In order for us to feel confident in this approach, there needs to be transparency and accuracy in the prices and volumes reported. This is not an issue with the major exchanges but there is a hidden world of investing, called dark pools, that may be skewing the numbers and effecting our investment decisions. 

What are dark pools? :

This is a slang term that references the trading volume created from institutional orders, which are unavailable to the public. The bulk of dark pool liquidity is represented by block trades (10,000 shares or more, not including penny stocks) facilitated away from the major exchanges. It gets its name because details of the trades are concealed from the public, clouding the transactions like murky water. In essence, they bring together buyers and sellers behind closed doors. These trades are considered legal and necessary for the health of the market but do bring up concerns for average Blue Collar Investors.
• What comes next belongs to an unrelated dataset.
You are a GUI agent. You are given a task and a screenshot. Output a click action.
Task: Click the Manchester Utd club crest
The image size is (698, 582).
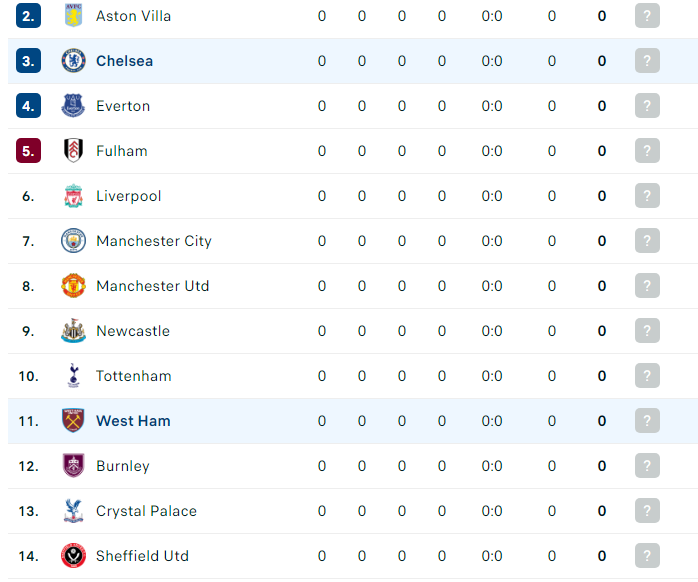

Why institutional investors prefer dark pools:

Huge trades can be made without institutional investors tipping their hands as to the their actions, which they say, can affect prices.

Who runs the dark pools?

They are run by brokerage firms such as Goldman Sachs and Fidelity Capital Markets, as well as brokers and other firms. There are currently over 40 dark pools. When the smoke clears, nearly 20% of Big Board stocks change hands in the dark! Because the NY Stock Exchange is losing market share to these dark pools, it is taking action. In a joint venture with BIDS Holdings, a dark pool owned by the major Wall Street firms, the NYSE is luring back these block trades-the large transactions this exchange once dominated- by allowing hidden prices.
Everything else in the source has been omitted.